Problem
Please retype exactly the lines from the one containing "Instruction: Toggle automation" through the end of the records, leaving out the pictures.

======== Stored data

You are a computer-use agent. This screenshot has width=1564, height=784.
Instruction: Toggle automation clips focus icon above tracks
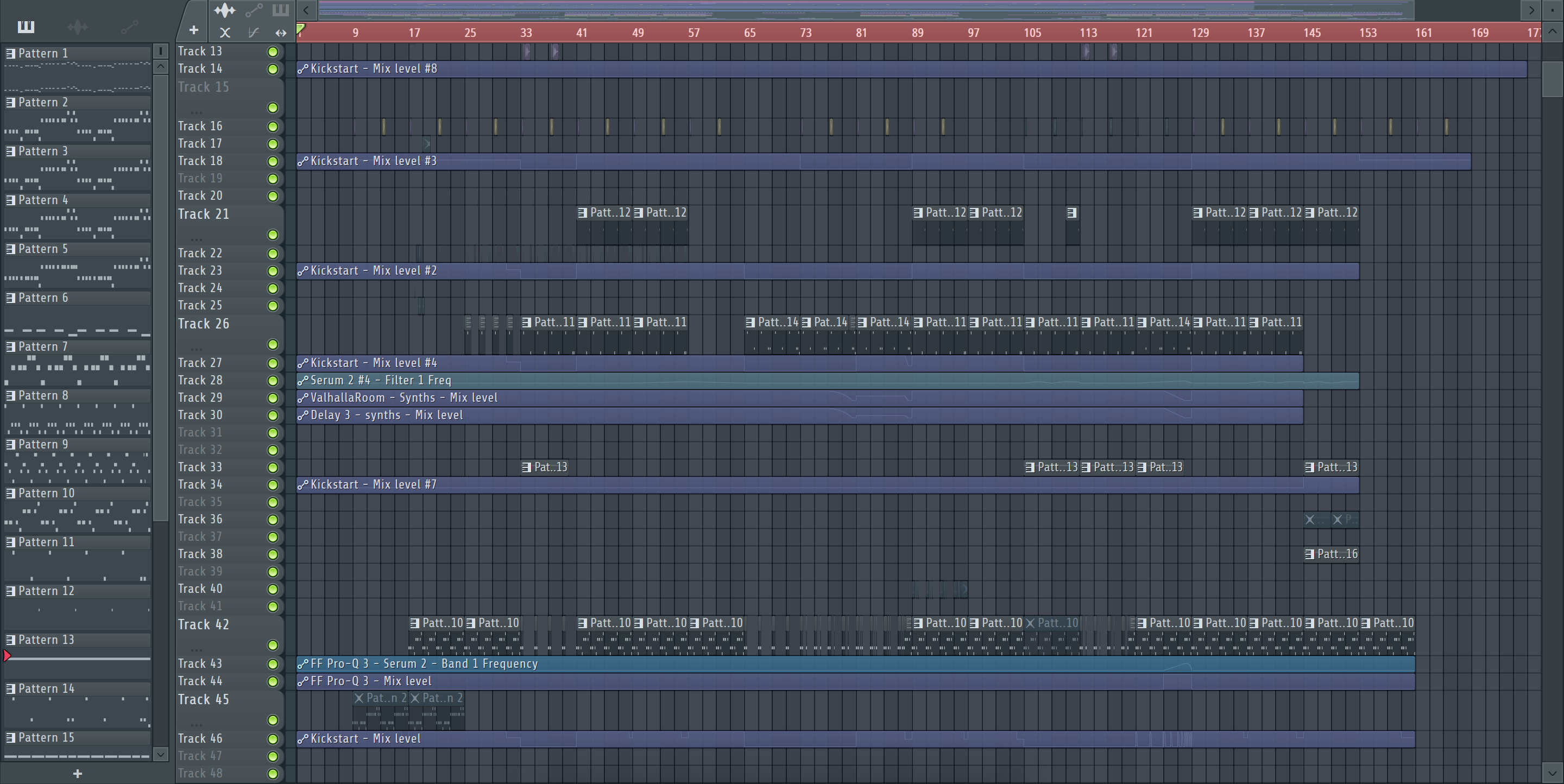click(x=254, y=10)

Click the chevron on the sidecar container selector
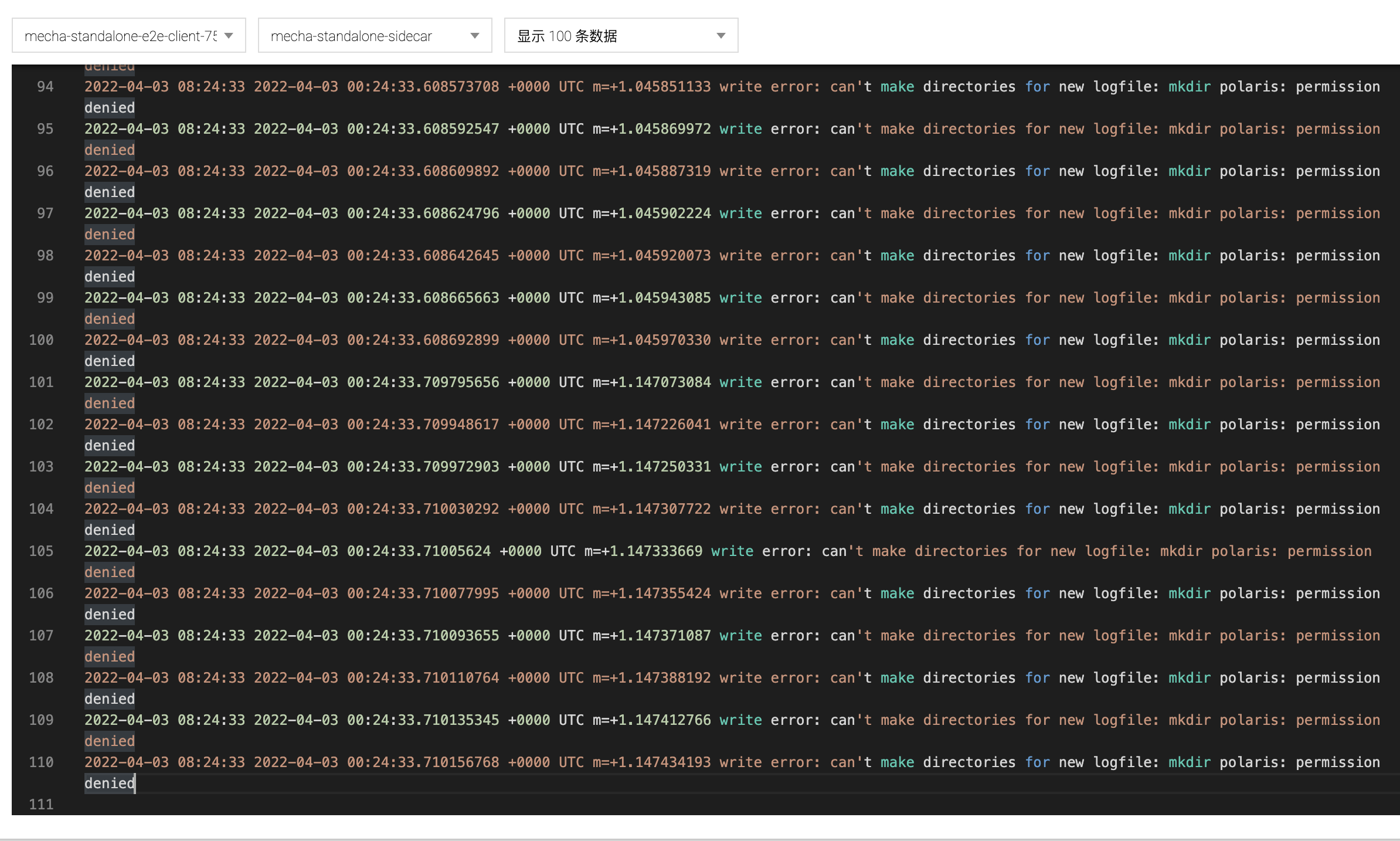click(475, 35)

================

Your solution
Instruction: Toggle automation clips focus icon above tracks
click(x=254, y=10)

Click the chevron on the sidecar container selector
click(475, 35)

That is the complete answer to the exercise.